I'm not speaking about running hospitals or dancing with insurance companies. I'm speaking about much earlier in the pipeline: fundamental, blue-sky biological research is fundamentally different from software. The reason is that we are not studying designed systems; the effect is that there is so much that we don't know that we don't know that things that sound easy are in fact basically impossible because the prior knowledge is simply not established. (Until they aren't. When does that change? First slowly, then all at once.)

As a biomedical engineer, i'm on board with hardware and software improvements: it's kind of my job. The trick is knowing what you're doing, what you aren't, and what you can expect, and to balance confidence in the value of what you _can_ tightly constrain and design versus humility in accepting that the natural world simply doesn't care.

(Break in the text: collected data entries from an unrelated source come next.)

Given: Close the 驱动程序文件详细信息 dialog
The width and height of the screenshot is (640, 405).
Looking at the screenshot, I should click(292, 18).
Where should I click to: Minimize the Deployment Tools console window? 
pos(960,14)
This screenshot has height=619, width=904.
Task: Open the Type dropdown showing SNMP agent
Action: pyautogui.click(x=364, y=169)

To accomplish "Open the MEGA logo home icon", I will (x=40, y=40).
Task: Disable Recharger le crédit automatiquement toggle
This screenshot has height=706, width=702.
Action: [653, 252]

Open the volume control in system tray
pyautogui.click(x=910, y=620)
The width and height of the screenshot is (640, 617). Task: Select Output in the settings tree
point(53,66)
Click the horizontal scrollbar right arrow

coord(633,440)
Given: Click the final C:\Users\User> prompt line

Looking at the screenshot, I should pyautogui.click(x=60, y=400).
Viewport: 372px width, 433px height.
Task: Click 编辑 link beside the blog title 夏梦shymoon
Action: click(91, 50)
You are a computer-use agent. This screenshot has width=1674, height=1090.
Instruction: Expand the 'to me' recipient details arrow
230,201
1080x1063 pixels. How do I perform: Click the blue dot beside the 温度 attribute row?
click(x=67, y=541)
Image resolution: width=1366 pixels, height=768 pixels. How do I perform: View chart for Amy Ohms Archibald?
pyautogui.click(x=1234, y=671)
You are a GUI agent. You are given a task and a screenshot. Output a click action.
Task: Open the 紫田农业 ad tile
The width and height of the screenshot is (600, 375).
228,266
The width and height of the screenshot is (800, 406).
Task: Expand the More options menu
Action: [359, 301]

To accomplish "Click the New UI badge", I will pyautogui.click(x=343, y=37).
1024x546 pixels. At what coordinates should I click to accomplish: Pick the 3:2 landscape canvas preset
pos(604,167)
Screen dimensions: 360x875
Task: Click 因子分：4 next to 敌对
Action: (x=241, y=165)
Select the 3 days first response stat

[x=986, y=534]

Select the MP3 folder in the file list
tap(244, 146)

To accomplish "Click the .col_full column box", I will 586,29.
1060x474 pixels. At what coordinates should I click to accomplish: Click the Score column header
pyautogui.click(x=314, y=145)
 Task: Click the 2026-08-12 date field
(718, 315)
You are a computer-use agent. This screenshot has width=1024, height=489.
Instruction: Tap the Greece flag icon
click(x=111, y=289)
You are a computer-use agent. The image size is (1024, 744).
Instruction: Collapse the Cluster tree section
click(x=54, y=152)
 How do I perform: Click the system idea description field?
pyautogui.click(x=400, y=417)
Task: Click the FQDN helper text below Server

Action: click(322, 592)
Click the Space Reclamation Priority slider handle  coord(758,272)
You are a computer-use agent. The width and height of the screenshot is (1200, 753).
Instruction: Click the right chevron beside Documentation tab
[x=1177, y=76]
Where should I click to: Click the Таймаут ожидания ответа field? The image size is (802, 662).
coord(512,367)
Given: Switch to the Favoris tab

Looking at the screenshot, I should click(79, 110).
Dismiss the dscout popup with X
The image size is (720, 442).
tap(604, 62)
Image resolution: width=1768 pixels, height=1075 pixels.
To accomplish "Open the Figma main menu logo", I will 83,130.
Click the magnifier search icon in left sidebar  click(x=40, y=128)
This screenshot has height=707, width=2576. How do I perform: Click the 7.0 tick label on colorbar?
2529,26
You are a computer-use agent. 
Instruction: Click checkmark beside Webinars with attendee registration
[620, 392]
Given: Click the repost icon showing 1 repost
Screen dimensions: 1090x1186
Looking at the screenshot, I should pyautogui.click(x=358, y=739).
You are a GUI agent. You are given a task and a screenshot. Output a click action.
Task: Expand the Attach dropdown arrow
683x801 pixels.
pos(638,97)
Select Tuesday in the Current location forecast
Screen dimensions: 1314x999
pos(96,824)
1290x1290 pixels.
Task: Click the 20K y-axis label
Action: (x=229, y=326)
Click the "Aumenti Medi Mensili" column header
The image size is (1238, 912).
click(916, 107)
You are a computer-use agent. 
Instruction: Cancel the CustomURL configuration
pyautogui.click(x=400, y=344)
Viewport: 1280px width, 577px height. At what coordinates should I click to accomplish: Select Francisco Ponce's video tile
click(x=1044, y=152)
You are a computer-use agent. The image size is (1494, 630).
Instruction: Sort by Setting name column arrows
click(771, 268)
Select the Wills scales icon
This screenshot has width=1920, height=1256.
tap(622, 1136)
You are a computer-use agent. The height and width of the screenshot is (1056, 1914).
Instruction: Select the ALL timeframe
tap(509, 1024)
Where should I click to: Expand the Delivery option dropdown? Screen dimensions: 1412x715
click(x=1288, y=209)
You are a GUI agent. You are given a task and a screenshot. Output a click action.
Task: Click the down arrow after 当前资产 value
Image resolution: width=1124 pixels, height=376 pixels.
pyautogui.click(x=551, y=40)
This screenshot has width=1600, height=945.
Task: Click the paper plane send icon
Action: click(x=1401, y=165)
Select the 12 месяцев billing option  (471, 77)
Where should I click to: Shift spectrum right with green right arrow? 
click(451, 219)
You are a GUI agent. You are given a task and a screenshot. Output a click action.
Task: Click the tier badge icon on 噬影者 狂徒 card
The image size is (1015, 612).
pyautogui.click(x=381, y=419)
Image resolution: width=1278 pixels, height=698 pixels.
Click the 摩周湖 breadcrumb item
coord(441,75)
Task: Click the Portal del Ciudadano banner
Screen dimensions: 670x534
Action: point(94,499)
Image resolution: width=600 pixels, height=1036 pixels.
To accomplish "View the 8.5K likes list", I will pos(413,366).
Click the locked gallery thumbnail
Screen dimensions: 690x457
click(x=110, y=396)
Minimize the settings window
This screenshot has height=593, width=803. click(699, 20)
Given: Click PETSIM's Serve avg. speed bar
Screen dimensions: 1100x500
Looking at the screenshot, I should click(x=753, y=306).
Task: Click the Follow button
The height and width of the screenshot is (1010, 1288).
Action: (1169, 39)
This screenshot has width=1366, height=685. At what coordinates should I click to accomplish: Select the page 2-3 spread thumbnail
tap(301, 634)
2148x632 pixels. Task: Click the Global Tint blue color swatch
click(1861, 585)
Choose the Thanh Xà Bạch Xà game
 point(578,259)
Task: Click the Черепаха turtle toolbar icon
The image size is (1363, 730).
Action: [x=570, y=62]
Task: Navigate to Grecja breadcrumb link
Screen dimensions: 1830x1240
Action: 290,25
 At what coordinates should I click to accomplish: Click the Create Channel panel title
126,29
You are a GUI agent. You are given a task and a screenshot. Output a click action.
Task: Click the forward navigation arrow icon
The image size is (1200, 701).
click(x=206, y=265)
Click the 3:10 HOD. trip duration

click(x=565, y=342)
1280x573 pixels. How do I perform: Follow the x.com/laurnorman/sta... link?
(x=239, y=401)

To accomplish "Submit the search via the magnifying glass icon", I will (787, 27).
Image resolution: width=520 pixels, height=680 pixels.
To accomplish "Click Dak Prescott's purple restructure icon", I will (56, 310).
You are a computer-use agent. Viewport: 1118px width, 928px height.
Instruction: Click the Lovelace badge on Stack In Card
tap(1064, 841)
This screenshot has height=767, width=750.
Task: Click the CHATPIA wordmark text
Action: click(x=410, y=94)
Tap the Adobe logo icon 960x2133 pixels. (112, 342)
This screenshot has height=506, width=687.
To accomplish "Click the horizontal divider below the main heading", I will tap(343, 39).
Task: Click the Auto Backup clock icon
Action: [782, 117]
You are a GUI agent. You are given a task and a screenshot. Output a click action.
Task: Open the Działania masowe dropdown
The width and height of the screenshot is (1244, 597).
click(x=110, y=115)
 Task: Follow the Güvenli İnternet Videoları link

I think what bugs me the most is the common assumption that we just need better modeling tools to make a lot of the messy lab work go away. Everyone who raises this idea seems to think it's original and revolutionary and a no-brainer, but there's at least 40 years of bitter experience in biotech and pharma development saying otherwise. Even genuinely impressive feats like AlphaFold get inflated wildly in importance (and used to retroactively bash experimentalists for all the time they wasted by not listening to software people). Actually speeding up the entire process of biomedical research requires improvements across the board in many different fields, and it's not something that is magically going to be solved by computer science wizardry alone.